Catchy little rhyme, right? I have used the oft-repeated axiom that a technique needs 10,000 repetitions to work towards mastery. I doubt that this nice, round number is the exact number for every person and every technique, but it gives one a sense of scale as to the lifetime pursuit of martial arts mastery.
I joke with my newest students not to worry about whether they are "doing it right" yet. I gently tell them that the first 100 attempts are just roughing out the track in your brain for this movement. Once they get to that 100th - or so -- rep, I see a look of accomplishment on their face, and I watch the disappointment settle in as I tell them that I think it takes at least 1000 repetitions to develop proficiency with the technique.
For most of us, one thousand starts to become difficult to visualize. If you think about it, you might be able to visualize 1000 people in a gymnasium, maybe 1000 pennies or 1000 pieces of paper. For most things, 1000 officially counts as "a lot." Since Tang Soo Do classes often revolve around repetition, it often surprises students to learn that they've done 1000 repetitions faster than they may think. In fact, by green belt, most of us have done 1000 center punches, or 1000 front kicks.
Ok, so if I'm "proficient" by green belt, what's the point of going any further? What will I gain? (Ever notice how green belts seem to know everything? I know I did...)
At this point, we can consider the fine art of ryun ma. Polishing, in other words. 1000 repetitions is a mere 10 percent of the numbers needed for "mastery" of a given technique.

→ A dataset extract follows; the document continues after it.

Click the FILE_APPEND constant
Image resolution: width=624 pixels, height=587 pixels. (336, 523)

Even if we have mastered a single technique, each technique has varations that must also be mastered. Take our front kick example: we may have 10,000 center-level kicks under our belt, but only a few hundred (if that!) low front kicks. If you think those skills transfer over perfectly, I challenge you to try it as I did and feel the humility spill over you.

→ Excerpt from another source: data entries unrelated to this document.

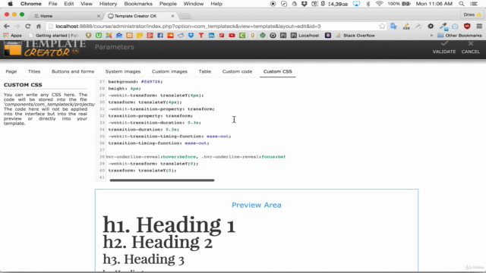Bookmark this page with star icon
Screen dimensions: 486x273
[x=382, y=27]
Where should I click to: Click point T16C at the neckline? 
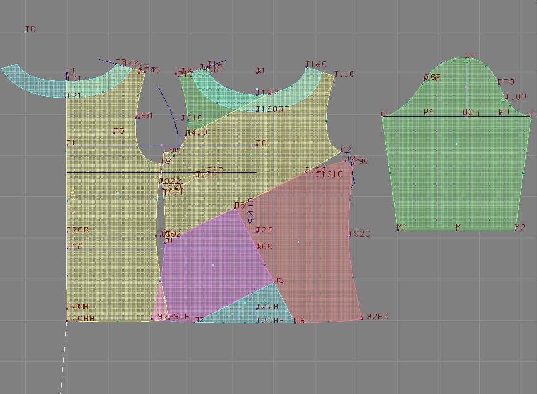click(x=306, y=67)
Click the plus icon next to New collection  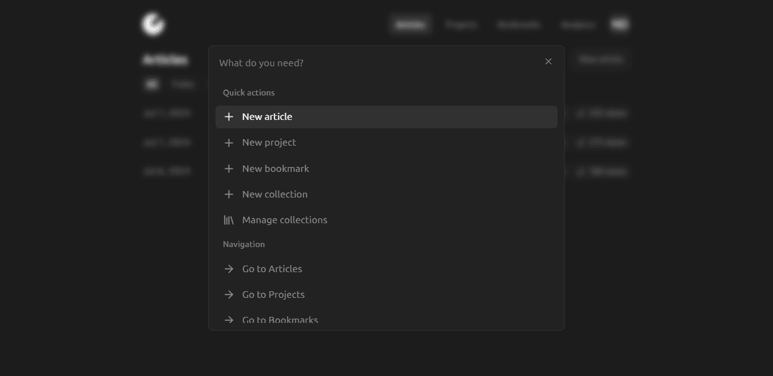[229, 195]
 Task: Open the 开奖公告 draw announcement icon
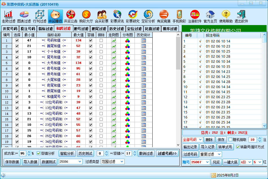[x=71, y=16]
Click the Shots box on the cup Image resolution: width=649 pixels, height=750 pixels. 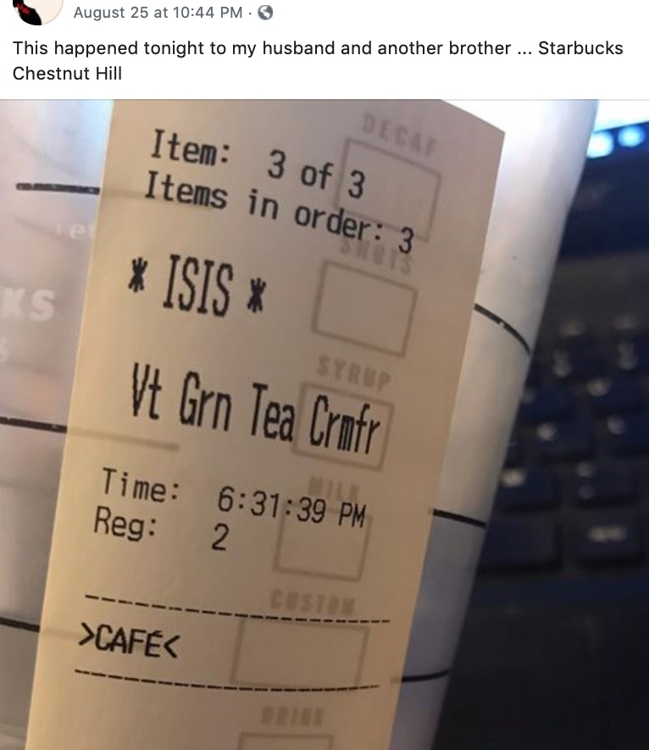[363, 309]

Working towards 10,000 isn't necessarily a race, nor is it a pursuit where we can check off each repetition like a prisoner marking his wall for each day in his cell. Instead, strive for improvement with each repetition. Each time you practice, focus on one aspect and attempt to improve it. After your practice, reflect on what you have practiced and what you have learned.
Before you know it, even 10,000 will seem a distant memory.